A heating element having a resistance (at its operating temperature) of 148 Ω is connected to a battery having an emf of 523 V and unknown internal resistance. It is found that heat energy is being generated in the resistance of the heating element at a rate of 66.0 W. What is the rate at which heat energy is being generated in the internal resistance of the battery?

Answer 1

One formula for the power dissipated by a resistor is

Power = (current)² · (resistance)

I have a feeling that this would be a handy formula to use to solve this problem.

66 W = (current)² · (148 Ω)

Current = √(66/148)

Current = 0.668 Ampere

The total power being delivered by the battery is . . .

Power = (voltage) · (current)

Power = (523 volts) · (0.668 Amp)

Total battery power = 349.4 Watts

66 Watts is being dissipated by the heating element.  The rest of the humongous power delivered by the battery is being dissipated by the battery's own internal resistance.

Power = (349.4 - 66)

Power = 283.4 watts

As a working electrical engineer, I'm required to pound on the desk and protest this expensive and unhealthy situation.  
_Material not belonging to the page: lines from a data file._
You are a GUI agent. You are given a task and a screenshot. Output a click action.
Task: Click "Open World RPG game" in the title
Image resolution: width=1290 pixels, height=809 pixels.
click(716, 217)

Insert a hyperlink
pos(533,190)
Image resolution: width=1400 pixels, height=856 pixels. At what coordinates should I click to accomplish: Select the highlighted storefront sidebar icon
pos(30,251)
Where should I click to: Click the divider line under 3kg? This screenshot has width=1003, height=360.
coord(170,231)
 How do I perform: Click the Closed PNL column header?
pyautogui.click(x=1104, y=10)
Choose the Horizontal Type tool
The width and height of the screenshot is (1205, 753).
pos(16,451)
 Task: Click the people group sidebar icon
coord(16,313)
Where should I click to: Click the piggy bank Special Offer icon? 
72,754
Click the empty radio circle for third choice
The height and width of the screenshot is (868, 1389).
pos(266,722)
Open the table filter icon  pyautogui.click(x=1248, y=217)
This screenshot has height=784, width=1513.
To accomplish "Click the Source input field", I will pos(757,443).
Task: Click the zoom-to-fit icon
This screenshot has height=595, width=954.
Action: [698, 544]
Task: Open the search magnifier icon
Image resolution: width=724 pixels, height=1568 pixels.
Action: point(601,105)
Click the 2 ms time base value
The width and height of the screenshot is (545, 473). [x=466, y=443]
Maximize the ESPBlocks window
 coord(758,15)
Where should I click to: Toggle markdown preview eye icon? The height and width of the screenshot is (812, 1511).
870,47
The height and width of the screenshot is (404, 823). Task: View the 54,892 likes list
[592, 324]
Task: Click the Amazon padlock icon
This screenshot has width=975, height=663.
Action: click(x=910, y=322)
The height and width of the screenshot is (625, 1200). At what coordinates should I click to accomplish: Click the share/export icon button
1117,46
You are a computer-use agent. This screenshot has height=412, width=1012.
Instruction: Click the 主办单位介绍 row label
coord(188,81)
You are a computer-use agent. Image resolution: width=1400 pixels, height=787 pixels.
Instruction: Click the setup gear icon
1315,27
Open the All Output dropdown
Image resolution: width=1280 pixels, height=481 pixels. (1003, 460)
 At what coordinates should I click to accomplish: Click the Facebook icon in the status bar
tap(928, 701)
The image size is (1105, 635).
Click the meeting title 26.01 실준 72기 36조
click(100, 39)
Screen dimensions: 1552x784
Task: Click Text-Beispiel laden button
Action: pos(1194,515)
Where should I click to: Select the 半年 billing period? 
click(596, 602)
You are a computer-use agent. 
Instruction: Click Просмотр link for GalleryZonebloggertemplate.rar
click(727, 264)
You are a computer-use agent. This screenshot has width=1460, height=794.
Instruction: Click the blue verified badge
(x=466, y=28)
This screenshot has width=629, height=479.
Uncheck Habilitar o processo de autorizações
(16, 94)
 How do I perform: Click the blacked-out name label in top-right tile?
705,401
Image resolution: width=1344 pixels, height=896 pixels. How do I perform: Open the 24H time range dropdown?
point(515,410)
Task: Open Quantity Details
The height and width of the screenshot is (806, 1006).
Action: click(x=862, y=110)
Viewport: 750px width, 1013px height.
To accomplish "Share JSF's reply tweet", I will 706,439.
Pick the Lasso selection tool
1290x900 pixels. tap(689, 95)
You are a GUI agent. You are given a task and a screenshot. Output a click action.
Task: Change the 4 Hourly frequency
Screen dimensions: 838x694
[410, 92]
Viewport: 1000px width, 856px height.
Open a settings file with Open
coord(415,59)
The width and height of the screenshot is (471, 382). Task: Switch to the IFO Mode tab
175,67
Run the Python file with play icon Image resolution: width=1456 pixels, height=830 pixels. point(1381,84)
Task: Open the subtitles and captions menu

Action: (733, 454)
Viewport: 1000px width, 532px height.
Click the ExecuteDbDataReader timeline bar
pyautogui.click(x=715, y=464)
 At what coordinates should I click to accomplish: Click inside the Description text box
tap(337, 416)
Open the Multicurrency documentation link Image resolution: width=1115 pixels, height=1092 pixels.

-- The battery is enormous ... 523 V ! ... and must weigh a ton.  

-- The battery itself is using 81% of the power it's being used to deliver.  

-- And all this is just to operate a measly 66W heater !  

-- You can probably get just as much heat out of the heater in the truck you'll need to shlep this battery around to where the heat is needed.

Answer 2

Answer:

The correct answer is 283 watts